Wednesday, May 02, 2007

Samjhaute ki chadar


Sometimes we get 'connected' to someone up to the level where we share very personal things with them. It's just a matter of trust. That's how Jim and I were connected. When I saw Jim in the breakroom one Monday morning, he appeared a little upset. I asked:

"What's going on, man? You don't seem right. Is everything ok? How was your trip to see your daughter". Jim has one daughter who went to college last year somewhere in California. He and his wife used to make frequent trips to see her.

"It was not a great trip but made it easy for me to decide to have divorced after 20 years and start a new life".

I knew Jim had a bad marriage, marked by frequent fights. He and his wife were very incompatible by nature. The only reason he stayed in marriage as he was afraid of losing his daughter, and more than that, he never wanted her to have psychological trauma of a broken home and visitation fights. Still, things got skewed once his daughter went to college.

"Is everything ok?" I asked again.

"On the last day, as we were walking down the college's hill towards the parking lot, I again pleaded with my daughter to get in college somewhere here in our state to see her more often. Between all this, I was fighting with my wife about driving our new SUV. Yes! When you have a bad marriage, you fight like kids. Our daughter was listening to our conversation. As we reached the car, I threw keys on the car, which infuriated my wife more. As I kissed my daughter on her forehead and asked her again to move back home, she said: "Daddy, I don't want to hurt you, but truly speaking, I miss mummy more, but she wanted me to stay here." My wife teased me, saying: "She is always mummy's girl. She loves mummy more. She will do as mummy says". I was hurt for a while. I gave my life for her, and it was hard to listen to this. But you know, parents love kids unconditionally. I kissed my daughter on the forehead. I said, "Do what you think is right for you." ...I handed the keys of our SUV to my wife, who graciously went to the driving seat. When you have a terrible marriage, being in the driving seat is like, I am the boss, won the argument, or am in command. It was again an endless and mindless game of arguments, fights, etc."

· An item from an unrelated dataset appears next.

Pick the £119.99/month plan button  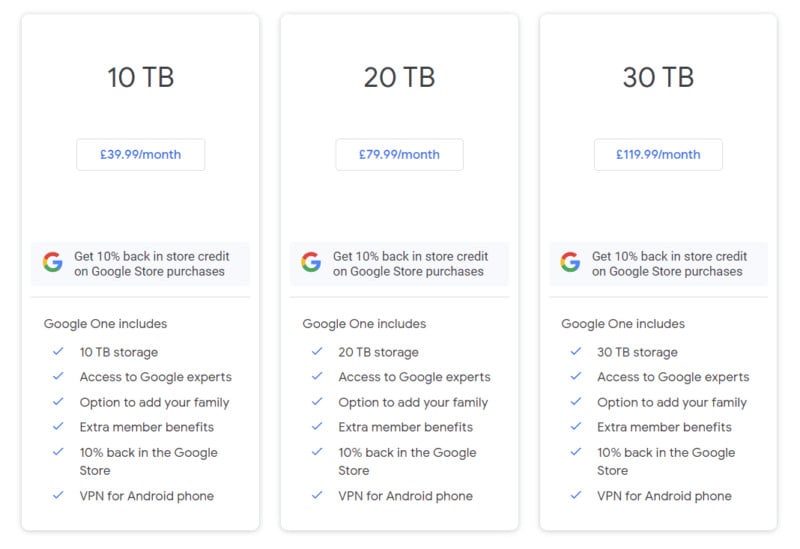pyautogui.click(x=658, y=155)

I just shook my head. Jim was a classic example of compromised marriage. Compromised marriage is like an exit of American highways, which often has no quick U-turn. I recalled the poem by Zehra Nigah.

Mulayam garm samjhaute ki chadar
Yeh chadar mein ne barson mein buni hai
Kahin bhi sach ke gul boote nahi hai
Kissi bhi jhooth ka taanka nahin hai
Issi se main bhi tan dhak loongi apna
Issi se tum bhi aasooda rahoge
Na khush hoge, na pashmarda hoge

*

2 comments:

Anonymous said...

Its one of my Beautiful Ghazal.Cant say comment anything about your friend or on his marriage Life. TakeCare. Thanks for writting this Beautiful Ghazal. Which was sung by Nayra Noor(A PakistaniSinger)
Urooj..NY

mystic-soul said...

I didn't know Nayyara Noor has sung this nazam. I looked at you-tube but didn't find.

Thanks for telling us. Indeed its a very touchy nazam.